>> BEGIN Records provided

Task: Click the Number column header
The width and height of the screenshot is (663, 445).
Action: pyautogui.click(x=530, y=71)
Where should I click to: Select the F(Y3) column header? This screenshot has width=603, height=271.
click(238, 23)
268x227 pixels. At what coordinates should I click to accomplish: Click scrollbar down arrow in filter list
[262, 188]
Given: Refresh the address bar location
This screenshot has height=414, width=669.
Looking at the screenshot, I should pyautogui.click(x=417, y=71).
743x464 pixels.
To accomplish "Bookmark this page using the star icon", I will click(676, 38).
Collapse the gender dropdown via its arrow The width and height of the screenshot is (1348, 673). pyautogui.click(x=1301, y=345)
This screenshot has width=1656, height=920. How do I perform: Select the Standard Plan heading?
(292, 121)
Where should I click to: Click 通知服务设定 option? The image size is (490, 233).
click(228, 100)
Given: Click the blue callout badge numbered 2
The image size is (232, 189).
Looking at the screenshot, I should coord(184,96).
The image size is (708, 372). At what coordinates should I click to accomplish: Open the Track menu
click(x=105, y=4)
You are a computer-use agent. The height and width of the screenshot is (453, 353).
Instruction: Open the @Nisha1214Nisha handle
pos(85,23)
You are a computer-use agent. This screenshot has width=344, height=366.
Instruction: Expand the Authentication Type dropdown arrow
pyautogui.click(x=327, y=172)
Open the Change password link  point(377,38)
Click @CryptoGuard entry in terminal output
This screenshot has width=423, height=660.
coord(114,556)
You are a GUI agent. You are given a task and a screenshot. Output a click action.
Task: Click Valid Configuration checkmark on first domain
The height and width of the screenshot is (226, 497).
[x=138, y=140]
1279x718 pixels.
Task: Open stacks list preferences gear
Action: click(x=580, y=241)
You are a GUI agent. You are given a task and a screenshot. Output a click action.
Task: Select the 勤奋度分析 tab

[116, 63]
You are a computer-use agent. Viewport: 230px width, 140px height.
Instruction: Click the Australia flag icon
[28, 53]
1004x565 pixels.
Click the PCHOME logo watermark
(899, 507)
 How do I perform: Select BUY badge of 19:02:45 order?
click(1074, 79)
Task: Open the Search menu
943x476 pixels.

>> END Records provided

▶ **Given task**: Reproduce every one of the records above, character for character and line for line.

▶ **Complete response**:
Task: Click the Number column header
The width and height of the screenshot is (663, 445).
Action: pyautogui.click(x=530, y=71)
Where should I click to: Select the F(Y3) column header? This screenshot has width=603, height=271.
click(238, 23)
268x227 pixels. At what coordinates should I click to accomplish: Click scrollbar down arrow in filter list
[262, 188]
Given: Refresh the address bar location
This screenshot has height=414, width=669.
Looking at the screenshot, I should pyautogui.click(x=417, y=71).
743x464 pixels.
To accomplish "Bookmark this page using the star icon", I will click(676, 38).
Collapse the gender dropdown via its arrow The width and height of the screenshot is (1348, 673). pyautogui.click(x=1301, y=345)
This screenshot has width=1656, height=920. How do I perform: Select the Standard Plan heading?
(292, 121)
Where should I click to: Click 通知服务设定 option? The image size is (490, 233).
click(228, 100)
Given: Click the blue callout badge numbered 2
The image size is (232, 189).
Looking at the screenshot, I should coord(184,96).
The image size is (708, 372). At what coordinates should I click to accomplish: Open the Track menu
click(x=105, y=4)
You are a computer-use agent. The height and width of the screenshot is (453, 353).
Instruction: Open the @Nisha1214Nisha handle
pos(85,23)
You are a computer-use agent. This screenshot has width=344, height=366.
Instruction: Expand the Authentication Type dropdown arrow
pyautogui.click(x=327, y=172)
Open the Change password link  point(377,38)
Click @CryptoGuard entry in terminal output
This screenshot has width=423, height=660.
coord(114,556)
You are a GUI agent. You are given a task and a screenshot. Output a click action.
Task: Click Valid Configuration checkmark on first domain
The height and width of the screenshot is (226, 497).
[x=138, y=140]
1279x718 pixels.
Task: Open stacks list preferences gear
Action: click(x=580, y=241)
You are a GUI agent. You are given a task and a screenshot. Output a click action.
Task: Select the 勤奋度分析 tab

[116, 63]
You are a computer-use agent. Viewport: 230px width, 140px height.
Instruction: Click the Australia flag icon
[28, 53]
1004x565 pixels.
Click the PCHOME logo watermark
(899, 507)
 How do I perform: Select BUY badge of 19:02:45 order?
click(1074, 79)
Task: Open the Search menu
943x476 pixels.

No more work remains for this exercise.